### EXERCISE TEXT
******************************

19.3For the purposes of this Clause 19, “pre-contractual statement” means any draft, agreement, undertaking, representation, warranty, promise, assurance or arrangement of any nature whatsoever, whether or not in writing, relating to the subject matter of the Transaction Documents made or given by any person at any time prior to the date of this Agreement.

 

19.4If there is any conflict between the terms of this Agreement and any other Transaction Documents, this Agreement shall prevail (as between the parties to this Agreement and as between any members of the Retained Group on the one hand and any members of the Purchaser Group on the other).

 

19.5This Agreement may only be varied in writing signed by each of the parties hereto. For this purpose, a variation to this Agreement shall include any addition, deletion, supplement or replacement, howsoever effected.

******************************

Dataset entries:
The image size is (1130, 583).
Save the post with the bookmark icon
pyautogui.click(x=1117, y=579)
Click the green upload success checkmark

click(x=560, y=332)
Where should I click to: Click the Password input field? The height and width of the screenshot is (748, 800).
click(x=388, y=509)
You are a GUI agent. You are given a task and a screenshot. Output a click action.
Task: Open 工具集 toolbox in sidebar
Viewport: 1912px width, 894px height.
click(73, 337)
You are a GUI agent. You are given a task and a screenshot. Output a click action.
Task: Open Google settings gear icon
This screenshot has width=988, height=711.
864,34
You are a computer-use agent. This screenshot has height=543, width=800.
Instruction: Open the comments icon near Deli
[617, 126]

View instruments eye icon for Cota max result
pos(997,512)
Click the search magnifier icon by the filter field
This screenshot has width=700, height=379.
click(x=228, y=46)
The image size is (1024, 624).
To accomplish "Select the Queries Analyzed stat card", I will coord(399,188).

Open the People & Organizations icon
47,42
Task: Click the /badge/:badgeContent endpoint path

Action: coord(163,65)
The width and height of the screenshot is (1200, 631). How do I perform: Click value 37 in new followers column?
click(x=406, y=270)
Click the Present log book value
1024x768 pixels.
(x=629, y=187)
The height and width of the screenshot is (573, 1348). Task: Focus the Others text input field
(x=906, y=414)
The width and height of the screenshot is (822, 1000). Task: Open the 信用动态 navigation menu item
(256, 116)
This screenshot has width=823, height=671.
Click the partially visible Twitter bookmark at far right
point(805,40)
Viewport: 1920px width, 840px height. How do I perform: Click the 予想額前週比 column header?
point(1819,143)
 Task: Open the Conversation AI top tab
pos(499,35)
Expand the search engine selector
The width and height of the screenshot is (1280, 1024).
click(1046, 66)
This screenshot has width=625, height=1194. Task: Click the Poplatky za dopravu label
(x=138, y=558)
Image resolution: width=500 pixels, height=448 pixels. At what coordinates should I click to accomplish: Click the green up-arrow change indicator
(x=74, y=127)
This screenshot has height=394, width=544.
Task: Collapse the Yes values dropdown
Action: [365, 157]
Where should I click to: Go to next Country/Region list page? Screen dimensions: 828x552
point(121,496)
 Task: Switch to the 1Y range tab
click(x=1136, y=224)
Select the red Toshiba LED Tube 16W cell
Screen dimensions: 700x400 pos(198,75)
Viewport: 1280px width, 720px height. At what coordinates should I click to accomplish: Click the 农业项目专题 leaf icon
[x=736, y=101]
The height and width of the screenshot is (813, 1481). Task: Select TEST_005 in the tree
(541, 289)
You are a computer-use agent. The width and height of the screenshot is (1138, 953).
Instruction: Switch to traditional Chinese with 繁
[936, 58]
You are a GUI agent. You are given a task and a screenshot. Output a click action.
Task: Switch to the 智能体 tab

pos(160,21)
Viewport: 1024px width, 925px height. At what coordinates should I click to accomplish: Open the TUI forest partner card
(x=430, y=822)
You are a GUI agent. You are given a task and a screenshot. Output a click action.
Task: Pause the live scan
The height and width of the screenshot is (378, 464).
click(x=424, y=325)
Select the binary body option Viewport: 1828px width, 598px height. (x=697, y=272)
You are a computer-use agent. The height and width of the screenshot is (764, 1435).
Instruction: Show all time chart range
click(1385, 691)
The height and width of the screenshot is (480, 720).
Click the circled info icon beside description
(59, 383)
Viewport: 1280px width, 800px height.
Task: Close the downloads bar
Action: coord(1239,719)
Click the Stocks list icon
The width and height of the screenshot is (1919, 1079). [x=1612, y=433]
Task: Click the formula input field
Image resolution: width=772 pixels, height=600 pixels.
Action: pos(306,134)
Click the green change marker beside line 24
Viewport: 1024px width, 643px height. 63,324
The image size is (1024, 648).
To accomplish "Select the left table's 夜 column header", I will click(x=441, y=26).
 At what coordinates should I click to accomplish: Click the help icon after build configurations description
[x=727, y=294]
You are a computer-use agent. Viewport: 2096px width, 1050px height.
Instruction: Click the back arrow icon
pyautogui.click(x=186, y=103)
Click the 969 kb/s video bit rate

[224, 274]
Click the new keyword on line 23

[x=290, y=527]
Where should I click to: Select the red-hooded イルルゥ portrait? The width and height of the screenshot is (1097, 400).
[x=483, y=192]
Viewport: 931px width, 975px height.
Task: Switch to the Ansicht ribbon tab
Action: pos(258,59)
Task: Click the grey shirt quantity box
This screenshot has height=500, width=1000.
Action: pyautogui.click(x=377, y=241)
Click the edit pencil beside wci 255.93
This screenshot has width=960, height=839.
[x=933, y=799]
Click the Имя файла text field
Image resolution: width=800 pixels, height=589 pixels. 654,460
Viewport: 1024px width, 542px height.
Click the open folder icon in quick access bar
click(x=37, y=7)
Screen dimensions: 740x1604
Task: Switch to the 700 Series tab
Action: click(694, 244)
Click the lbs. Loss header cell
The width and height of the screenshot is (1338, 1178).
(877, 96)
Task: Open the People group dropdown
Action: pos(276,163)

******************************

### WHAT TO DO
• a. Decide whether each statement agrees with the agreement excerpt above. Answer yes or no, and quote the words from the excerpt that decide it.
(i) A pre-contractual statement has to be in writing.
(ii) If this Agreement conflicts with another Transaction Document, this Agreement prevails.
(iii) The parties may vary this Agreement orally.
• b. Translate this sentence from the agreement excerpt into Spanish: "For this purpose, a variation to this Agreement shall include any addition, deletion, supplement or replacement, howsoever effected."
• c. Continue the agreement excerpt with the next clause after 19.5, keeping its numbering and legal style.

### SOLVED PROBLEMS
• a.
(i) No: "whether or not in writing"
(ii) Yes: "this Agreement shall prevail"
(iii) No: "This Agreement may only be varied in writing signed by each of the parties hereto."

• b. A tal efecto, una modificación de este Contrato incluirá cualquier adición, supresión, complemento o sustitución, cualquiera que sea la forma en que se realice.

• c.
20.Notices

 

20.1Any notice or other communication given under this Agreement or in connection with the matters contemplated herein shall, except where otherwise specifically provided:

 

(A)be in writing in the English language;

 

(B)addressed as provided in Clause 20.2; and

 

(C)be effective upon receipt by the addressee (either by hand-delivery, delivery by a postal service or an agent of an internationally recognised courier service or, in the case of notice by e-mail, on the day on which such e-mail is despatched subject to confirmation of delivery by a delivery receipt (provided that any notice by email despatched outside Working Hours shall be deemed given at the start of the next period of Working Hours)).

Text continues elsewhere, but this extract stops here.